At the time of his 2001 retirement, Reed was second in all-time NFL career receptions. He was inducted into the Pro Football Hall of Fame in 2014.

Early life and high school
Reed was born in Allentown, Pennsylvania on January 29, 1964. He began his football career at Allentown's Dieruff High School, where he played quarterback and competed in the Eastern Pennsylvania Conference, which is known for producing top collegiate and NFL football talent.  In his senior year in 1981, Reed helped lead Dieruff to an EPC tri-championship, tying for the championship with Emmaus High School and Whitehall High School.

College
Reed then attended Kutztown University, where he moved to the wide receiver position and quickly drew the attention of the NFL for his speed and durability at the receiver position.  He set nine school records and finished his college career with 142 receptions for 2,020 yards and 14 touchdowns.

National Football League

Buffalo Bills
In the 1985 NFL Draft, Reed was drafted by the Buffalo Bills in the fourth round with the 86th overall selection, making him just the second player ever from Kutztown to be selected in an NFL Draft (the first being Don Shaver in 1981).  Reed played for the Bills for 15 consecutive seasons, from 1985 through 1999, during which he played in four Super Bowls. He was released in the 2000 offseason along with fellow longtime Bills' players Thurman Thomas and Bruce Smith after the team found itself in severe salary cap trouble; the roster dump began a period of downfall from which the Buffalo Bills did not reach the playoffs until the 2017 season.

"The Comeback"

In addition to the important role he played in taking the Bills to four consecutive Super Bowls, Reed is also remembered for his contributions to the Bills' January 3, 1993, playoff victory over the Houston Oilers, a game that has come to be known simply as "The Comeback."  In the game, which Houston led 35–3 during the third quarter, Reed caught 3 touchdowns in the second half, leading Buffalo's rally from a 32-point deficit in what became the largest comeback in NFL history. Reed finished the game with eight receptions for 136 yards and three touchdowns.  The game has been enshrined in NFL history as one of the greatest games ever played.  It also is recognized as one of the largest comebacks by any team in the history of all of the American professional sports.

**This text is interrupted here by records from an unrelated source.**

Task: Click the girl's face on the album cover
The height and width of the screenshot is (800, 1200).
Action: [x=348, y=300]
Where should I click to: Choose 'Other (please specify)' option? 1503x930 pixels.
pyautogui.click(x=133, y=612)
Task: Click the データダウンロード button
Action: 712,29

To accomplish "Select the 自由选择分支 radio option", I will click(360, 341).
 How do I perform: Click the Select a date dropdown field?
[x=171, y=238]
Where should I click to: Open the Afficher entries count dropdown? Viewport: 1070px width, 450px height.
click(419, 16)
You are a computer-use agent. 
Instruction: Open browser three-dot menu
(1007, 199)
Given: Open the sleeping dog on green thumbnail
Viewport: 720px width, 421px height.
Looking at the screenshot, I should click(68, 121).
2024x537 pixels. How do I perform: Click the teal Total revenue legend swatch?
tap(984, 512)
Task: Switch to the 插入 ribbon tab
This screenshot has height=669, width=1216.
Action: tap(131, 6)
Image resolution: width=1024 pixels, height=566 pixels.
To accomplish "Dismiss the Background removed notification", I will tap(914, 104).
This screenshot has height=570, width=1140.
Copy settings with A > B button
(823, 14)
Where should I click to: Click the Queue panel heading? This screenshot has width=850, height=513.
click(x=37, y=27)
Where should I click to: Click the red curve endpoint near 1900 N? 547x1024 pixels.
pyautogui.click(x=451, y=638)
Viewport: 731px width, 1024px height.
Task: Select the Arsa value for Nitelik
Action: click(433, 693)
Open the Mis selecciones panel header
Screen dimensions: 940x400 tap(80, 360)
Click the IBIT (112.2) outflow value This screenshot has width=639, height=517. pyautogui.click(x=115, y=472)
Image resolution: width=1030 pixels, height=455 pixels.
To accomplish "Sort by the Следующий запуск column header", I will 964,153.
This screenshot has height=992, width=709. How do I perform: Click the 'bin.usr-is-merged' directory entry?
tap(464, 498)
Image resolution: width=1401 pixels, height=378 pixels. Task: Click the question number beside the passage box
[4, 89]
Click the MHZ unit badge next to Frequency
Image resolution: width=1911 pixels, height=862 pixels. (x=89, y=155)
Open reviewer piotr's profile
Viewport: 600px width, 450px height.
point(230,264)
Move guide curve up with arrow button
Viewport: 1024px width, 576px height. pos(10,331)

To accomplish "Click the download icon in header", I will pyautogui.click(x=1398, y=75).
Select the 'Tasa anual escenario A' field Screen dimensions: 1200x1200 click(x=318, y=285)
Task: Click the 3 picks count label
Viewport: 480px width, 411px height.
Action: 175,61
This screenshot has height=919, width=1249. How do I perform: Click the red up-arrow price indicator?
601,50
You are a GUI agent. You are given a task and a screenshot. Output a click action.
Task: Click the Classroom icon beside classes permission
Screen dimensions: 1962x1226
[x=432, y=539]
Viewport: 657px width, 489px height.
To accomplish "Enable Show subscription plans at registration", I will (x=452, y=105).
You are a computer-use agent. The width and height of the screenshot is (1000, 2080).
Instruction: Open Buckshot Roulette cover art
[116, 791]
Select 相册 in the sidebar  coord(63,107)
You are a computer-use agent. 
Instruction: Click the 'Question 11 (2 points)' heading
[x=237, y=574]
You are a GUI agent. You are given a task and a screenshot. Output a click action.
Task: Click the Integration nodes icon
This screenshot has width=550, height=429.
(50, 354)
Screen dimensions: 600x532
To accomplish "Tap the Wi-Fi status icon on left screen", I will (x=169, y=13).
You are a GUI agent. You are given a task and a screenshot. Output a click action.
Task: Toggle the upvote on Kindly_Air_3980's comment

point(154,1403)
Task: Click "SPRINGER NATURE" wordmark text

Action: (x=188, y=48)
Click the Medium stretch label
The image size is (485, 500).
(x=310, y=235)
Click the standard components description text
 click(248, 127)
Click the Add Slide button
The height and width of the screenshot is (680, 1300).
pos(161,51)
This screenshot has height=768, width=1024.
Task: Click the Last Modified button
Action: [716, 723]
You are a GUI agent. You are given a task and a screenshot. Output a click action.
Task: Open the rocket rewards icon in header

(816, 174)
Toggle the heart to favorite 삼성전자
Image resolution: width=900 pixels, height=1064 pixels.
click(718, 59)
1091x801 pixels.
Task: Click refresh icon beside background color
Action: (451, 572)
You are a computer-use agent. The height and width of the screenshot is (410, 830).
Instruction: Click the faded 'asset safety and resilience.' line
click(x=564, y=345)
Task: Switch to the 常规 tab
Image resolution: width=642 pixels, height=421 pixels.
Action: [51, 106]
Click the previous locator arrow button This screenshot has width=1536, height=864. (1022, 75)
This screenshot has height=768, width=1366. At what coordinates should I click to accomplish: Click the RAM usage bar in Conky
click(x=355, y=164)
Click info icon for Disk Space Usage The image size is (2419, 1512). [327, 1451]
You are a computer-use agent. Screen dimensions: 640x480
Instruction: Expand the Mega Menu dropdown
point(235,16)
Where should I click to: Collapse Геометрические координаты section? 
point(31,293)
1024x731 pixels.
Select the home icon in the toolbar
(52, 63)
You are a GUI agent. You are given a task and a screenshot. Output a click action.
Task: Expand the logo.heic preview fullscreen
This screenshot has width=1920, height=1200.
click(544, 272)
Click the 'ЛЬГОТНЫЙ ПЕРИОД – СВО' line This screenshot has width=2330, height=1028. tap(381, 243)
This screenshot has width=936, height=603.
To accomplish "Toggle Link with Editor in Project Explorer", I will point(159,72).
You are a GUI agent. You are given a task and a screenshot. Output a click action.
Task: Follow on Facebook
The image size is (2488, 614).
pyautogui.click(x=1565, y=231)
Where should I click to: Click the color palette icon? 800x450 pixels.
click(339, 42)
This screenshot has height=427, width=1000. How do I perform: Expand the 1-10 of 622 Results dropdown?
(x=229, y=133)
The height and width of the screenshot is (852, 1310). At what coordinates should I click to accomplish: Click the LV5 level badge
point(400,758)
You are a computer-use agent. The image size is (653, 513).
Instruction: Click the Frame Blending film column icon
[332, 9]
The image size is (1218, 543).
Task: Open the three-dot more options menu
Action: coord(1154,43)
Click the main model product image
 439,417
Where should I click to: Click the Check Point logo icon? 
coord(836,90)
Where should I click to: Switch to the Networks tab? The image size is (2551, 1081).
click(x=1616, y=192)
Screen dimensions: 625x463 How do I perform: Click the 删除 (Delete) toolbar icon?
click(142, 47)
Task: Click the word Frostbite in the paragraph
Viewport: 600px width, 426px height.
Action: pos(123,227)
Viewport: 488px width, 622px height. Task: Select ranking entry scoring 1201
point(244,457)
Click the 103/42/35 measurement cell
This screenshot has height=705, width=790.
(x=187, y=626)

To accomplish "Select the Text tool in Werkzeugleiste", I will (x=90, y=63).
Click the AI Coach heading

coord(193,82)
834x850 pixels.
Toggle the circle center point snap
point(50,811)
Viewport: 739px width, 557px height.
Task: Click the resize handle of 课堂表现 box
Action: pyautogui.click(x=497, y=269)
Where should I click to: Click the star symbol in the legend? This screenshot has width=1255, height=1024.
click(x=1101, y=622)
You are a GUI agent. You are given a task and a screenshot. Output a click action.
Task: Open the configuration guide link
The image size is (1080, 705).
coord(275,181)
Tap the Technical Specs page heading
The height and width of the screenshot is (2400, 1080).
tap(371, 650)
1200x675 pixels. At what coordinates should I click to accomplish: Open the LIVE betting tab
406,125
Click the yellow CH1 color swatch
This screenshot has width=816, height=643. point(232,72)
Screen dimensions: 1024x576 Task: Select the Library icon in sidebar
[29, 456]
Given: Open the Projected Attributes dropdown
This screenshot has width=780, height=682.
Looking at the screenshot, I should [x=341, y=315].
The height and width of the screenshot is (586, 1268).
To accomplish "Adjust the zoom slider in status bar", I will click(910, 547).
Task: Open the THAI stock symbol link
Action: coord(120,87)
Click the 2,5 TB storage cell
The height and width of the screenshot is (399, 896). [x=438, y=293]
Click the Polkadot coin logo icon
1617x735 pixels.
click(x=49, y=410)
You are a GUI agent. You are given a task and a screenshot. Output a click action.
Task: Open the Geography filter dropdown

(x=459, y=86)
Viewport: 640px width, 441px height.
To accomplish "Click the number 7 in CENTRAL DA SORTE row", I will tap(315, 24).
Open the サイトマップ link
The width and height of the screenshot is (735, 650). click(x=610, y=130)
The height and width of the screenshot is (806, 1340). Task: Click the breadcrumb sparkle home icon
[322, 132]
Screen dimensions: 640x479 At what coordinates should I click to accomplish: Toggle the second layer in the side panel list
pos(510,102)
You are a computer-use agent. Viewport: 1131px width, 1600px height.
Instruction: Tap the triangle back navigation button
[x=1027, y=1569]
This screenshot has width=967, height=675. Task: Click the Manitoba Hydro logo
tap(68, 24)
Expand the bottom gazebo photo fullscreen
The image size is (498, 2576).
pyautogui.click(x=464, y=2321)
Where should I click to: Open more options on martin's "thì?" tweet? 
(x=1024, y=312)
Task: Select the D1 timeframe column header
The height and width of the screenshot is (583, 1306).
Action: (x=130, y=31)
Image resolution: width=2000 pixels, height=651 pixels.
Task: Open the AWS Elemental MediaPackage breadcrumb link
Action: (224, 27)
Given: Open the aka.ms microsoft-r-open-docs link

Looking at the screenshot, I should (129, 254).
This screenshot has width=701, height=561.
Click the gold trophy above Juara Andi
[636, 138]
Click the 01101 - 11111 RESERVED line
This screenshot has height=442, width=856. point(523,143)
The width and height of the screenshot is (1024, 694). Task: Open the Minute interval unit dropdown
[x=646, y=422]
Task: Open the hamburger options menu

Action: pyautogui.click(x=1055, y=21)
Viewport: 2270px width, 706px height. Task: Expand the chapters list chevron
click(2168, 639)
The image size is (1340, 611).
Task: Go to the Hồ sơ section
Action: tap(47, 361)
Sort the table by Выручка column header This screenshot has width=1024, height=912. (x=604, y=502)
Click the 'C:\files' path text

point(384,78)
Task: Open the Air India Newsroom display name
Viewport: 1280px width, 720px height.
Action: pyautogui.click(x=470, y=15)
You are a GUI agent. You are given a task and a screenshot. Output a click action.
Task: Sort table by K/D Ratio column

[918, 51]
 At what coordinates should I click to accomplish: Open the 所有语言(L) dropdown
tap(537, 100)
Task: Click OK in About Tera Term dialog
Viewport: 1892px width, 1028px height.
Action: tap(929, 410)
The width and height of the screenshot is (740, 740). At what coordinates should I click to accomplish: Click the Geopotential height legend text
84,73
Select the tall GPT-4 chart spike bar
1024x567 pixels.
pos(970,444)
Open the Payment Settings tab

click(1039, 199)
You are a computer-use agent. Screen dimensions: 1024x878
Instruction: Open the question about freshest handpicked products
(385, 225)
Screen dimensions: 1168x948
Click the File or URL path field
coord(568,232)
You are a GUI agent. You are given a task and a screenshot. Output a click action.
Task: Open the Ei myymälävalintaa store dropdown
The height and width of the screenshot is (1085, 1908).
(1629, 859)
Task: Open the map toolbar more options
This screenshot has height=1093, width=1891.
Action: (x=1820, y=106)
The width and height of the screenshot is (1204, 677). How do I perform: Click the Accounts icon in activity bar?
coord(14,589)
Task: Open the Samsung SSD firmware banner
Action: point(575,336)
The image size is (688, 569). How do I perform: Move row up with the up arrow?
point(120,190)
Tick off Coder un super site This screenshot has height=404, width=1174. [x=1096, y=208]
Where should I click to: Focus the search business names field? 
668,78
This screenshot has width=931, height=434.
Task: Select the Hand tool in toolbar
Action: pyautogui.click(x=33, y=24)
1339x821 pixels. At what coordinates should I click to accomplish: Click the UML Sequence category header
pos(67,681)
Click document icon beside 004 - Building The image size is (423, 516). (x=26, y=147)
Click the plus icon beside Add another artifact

Following the Bills' victory against the Oilers, Reed went on to catch eight passes for 152 yards in the Bills' 52–17 Super Bowl XXVII loss, on January 31, 1993, to the Dallas Cowboys.

Denver Broncos and Washington Redskins
In 2000, Reed signed a two-year contract with the Denver Broncos in June but was buried on the depth chart behind Rod Smith, Ed McCaffrey, Robert Brooks and Travis McGriff. Reed eventually asked for his release from the Broncos after then Broncos Head Coach Mike Shanahan informed Reed that he would be inactive for their 2000 season opener and wanted to make a more immediate contribution. He eventually joined the Washington Redskins and retired after the 2000 season.

NFL records
Reed ranks 15th in all-time NFL history in touchdown receptions with 87 and ninth in NFL history in all-time post-season receptions with 85 as of 2022.

He exceeded 1,000 receiving yards four times in a 16-year career and rushed for 500 yards and a touchdown on 75 carries. With the Bills, Reed played in four consecutive Super Bowls (1991–1994) and was selected to the Pro Bowl in seven consecutive seasons (1988–1994). He set season career highs with 90 receptions in 1994, ten touchdowns in 1991, and 1,312 receiving yards in 1989.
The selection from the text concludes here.